I should tell you that it is becoming very, very anciently rusty. This is because it is forty two years old and spends its entire life sitting in a puddle in the middle of Windermere, apart from occasionally trailing over the Cairngorms to Scotland, which of course it no longer needs to do.
Mark said robustly that of course he could fix it, because over the years he has become very adept at getting rust off the camper van.
We were halfway home when we had the brainwave of going to the camper van shop to poke around their shiny new camper vans in order to get some new design inspiration for renovating ours. We pretended that we might like to buy one, which obviously we didn’t because they were a hundred and thirty thousand pounds, which we don’t have, and in any case we have got a camper van already, even if it is rusty.
The man might have worked that out from the look of us, but nevertheless he unlocked a couple of them for us to look at, and I can tell you now that we were absolutely enchanted. The people who design and build camper vans are very clever indeed. We looked and measured and thought and frowned and thought a bit more, and then we thought we knew what we were going to do.
We are going to pull ours to bits completely. We do not need beds for children any more, because we do not think that the children will ever want to have a camper van holiday ever again, certainly not by the time we have finished it, because it will probably take a couple of years by which time Oliver will be twenty one.
That is sad but probably true, although we have got so many utterly brilliant memories that it doesn’t matter. We have had some ace camper van times, and they can remember them with happy nostalgia now that they are grown up.
We are going to take out the children’s beds and move the bathroom and kitchen and make it all streamlined by making the roof join on to the roof of the cab. We are going to have a beautiful curved bed at the back and it is going to be as shiny and perfect as the one in the camper van shop, or at least as perfect as we can manage with an angle grinder and a hammer.

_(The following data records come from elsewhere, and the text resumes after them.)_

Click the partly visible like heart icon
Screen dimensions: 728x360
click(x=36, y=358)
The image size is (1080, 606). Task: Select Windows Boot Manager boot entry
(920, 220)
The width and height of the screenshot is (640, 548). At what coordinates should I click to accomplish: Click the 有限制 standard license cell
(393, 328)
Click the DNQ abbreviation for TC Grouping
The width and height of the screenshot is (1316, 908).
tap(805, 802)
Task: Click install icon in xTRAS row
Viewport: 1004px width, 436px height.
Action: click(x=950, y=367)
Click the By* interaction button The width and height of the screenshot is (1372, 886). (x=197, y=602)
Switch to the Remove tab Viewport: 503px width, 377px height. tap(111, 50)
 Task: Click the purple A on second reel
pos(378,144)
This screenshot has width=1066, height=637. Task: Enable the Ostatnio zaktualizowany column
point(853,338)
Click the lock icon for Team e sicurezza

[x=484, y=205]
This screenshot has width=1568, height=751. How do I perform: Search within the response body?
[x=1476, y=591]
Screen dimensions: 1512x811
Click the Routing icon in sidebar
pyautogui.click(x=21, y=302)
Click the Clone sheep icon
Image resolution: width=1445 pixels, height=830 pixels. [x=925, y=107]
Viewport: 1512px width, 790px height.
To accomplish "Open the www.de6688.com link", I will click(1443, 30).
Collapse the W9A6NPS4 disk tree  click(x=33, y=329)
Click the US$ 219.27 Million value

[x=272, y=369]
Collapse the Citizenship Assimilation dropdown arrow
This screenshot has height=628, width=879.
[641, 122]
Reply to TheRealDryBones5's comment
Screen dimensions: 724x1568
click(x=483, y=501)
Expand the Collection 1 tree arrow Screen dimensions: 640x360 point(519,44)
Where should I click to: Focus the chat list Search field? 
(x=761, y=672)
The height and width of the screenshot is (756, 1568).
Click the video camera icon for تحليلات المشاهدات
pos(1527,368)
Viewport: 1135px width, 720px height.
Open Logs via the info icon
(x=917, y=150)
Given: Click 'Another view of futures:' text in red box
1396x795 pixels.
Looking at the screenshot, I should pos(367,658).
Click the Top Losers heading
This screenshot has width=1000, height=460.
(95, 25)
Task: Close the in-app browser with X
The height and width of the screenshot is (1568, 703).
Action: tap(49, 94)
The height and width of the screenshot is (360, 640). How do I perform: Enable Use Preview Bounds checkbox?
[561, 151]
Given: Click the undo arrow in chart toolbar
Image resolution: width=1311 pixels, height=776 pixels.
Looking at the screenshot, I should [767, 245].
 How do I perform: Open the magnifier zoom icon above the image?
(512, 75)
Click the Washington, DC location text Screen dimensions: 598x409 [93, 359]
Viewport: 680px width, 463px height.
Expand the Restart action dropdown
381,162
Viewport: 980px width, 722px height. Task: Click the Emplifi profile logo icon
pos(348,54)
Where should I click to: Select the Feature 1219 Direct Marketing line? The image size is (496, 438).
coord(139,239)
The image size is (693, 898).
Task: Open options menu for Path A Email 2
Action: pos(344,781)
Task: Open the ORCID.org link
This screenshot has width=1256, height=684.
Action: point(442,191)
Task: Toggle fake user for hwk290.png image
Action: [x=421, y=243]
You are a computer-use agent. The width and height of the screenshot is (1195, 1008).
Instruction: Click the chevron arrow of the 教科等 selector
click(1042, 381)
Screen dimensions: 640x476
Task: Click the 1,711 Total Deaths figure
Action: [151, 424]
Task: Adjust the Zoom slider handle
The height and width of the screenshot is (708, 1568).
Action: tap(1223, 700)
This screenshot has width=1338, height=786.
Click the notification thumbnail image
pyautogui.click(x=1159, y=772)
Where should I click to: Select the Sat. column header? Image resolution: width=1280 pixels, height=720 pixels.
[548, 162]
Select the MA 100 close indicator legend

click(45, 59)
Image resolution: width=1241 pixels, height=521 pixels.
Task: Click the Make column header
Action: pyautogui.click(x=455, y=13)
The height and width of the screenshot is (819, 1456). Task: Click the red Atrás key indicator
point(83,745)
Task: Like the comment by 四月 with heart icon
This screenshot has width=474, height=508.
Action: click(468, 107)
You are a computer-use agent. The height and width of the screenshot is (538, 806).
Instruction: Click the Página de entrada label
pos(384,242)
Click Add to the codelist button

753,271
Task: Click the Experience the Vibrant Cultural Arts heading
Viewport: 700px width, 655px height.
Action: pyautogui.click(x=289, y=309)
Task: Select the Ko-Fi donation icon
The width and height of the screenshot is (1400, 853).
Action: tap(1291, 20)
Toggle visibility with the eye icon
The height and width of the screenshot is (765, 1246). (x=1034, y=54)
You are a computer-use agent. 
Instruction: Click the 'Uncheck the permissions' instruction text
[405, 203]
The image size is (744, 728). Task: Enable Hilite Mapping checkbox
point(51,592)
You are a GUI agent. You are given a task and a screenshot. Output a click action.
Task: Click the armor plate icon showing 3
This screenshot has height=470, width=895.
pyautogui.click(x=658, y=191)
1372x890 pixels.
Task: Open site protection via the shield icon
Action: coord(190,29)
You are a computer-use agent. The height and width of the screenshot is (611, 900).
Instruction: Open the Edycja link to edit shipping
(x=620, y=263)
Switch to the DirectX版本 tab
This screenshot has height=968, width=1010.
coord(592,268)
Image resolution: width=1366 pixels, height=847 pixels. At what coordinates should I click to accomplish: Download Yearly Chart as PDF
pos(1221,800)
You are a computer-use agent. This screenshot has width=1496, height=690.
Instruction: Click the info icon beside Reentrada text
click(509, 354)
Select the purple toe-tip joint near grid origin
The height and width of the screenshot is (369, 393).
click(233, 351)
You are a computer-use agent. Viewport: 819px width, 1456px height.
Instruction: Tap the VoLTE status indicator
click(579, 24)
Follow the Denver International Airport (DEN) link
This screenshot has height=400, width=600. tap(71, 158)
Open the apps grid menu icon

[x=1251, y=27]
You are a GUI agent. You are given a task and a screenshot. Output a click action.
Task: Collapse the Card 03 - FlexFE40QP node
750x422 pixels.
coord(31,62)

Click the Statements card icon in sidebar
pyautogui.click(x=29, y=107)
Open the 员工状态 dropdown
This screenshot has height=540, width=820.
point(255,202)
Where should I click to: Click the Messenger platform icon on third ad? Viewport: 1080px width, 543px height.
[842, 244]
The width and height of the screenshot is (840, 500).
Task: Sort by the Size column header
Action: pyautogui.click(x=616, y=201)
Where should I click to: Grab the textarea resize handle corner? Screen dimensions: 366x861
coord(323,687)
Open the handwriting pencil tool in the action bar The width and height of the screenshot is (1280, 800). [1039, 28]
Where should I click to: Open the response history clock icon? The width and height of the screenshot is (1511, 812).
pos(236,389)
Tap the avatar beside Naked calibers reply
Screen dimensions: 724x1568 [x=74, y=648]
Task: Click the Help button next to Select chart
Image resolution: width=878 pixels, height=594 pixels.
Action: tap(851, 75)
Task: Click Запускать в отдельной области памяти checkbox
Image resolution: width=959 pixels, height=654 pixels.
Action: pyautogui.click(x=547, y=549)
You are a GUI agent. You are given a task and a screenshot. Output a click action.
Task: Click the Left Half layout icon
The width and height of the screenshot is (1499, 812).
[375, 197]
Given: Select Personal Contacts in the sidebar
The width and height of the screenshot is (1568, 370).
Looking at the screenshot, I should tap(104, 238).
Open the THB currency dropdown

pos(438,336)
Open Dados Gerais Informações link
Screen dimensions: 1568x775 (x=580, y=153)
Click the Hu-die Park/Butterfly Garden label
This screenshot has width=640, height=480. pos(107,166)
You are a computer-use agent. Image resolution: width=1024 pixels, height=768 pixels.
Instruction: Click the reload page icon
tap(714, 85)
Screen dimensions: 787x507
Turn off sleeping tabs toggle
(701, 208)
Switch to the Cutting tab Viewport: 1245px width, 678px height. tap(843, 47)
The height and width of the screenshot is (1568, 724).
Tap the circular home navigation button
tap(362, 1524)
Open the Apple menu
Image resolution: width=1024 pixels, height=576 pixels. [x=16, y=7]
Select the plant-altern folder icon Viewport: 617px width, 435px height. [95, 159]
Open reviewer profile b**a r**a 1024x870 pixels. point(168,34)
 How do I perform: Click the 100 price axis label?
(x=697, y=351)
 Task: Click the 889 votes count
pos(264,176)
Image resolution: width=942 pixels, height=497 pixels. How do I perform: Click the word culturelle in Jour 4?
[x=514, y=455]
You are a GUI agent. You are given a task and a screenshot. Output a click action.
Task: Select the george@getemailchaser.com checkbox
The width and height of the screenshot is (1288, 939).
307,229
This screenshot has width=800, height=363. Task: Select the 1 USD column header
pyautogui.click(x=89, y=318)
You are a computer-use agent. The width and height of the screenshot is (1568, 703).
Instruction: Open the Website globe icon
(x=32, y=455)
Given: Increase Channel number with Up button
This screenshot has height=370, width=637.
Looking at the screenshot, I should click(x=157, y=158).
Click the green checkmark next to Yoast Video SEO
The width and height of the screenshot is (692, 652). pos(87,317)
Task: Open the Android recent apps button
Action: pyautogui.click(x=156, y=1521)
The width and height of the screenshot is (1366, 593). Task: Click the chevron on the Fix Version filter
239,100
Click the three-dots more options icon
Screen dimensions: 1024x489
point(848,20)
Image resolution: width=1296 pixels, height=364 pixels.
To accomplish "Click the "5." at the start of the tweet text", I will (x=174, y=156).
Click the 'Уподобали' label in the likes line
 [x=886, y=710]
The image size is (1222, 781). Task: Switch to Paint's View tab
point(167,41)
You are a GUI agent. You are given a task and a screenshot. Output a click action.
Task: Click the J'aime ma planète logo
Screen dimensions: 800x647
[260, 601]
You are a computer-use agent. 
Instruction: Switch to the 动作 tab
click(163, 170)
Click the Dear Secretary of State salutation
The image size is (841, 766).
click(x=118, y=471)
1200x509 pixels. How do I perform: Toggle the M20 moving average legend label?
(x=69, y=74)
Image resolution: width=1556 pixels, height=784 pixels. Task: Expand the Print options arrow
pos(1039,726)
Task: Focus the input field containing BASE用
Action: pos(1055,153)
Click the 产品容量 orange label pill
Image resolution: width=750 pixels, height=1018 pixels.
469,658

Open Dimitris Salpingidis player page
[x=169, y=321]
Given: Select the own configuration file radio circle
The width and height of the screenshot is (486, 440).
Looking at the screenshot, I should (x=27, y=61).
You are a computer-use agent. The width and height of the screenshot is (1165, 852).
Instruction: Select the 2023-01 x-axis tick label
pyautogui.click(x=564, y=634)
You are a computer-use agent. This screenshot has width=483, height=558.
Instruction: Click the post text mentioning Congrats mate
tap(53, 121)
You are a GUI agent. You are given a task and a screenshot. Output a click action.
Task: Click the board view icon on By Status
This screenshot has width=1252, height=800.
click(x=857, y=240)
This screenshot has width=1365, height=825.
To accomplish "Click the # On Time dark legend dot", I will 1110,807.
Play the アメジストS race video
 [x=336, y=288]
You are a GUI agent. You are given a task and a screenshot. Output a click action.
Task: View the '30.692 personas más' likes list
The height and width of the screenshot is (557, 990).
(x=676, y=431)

It is all very exciting indeed. We did not at all want to come to work tonight. We wanted to rush out to the camper van and start unloading everything so that we can start work straight away, but of course it is about to be Easter, so we had to think about earning enough money to pay for it. It is going to cost a very lot of money but not as much as a hundred and thirty thousand pounds so it is positively a bargain.
It does not matter. We are going to have a wonderful shiny exciting streamlined camper van and already I am thinking of things I can paint on it.
It is going to be magnificent.
All in our thrilling new shed.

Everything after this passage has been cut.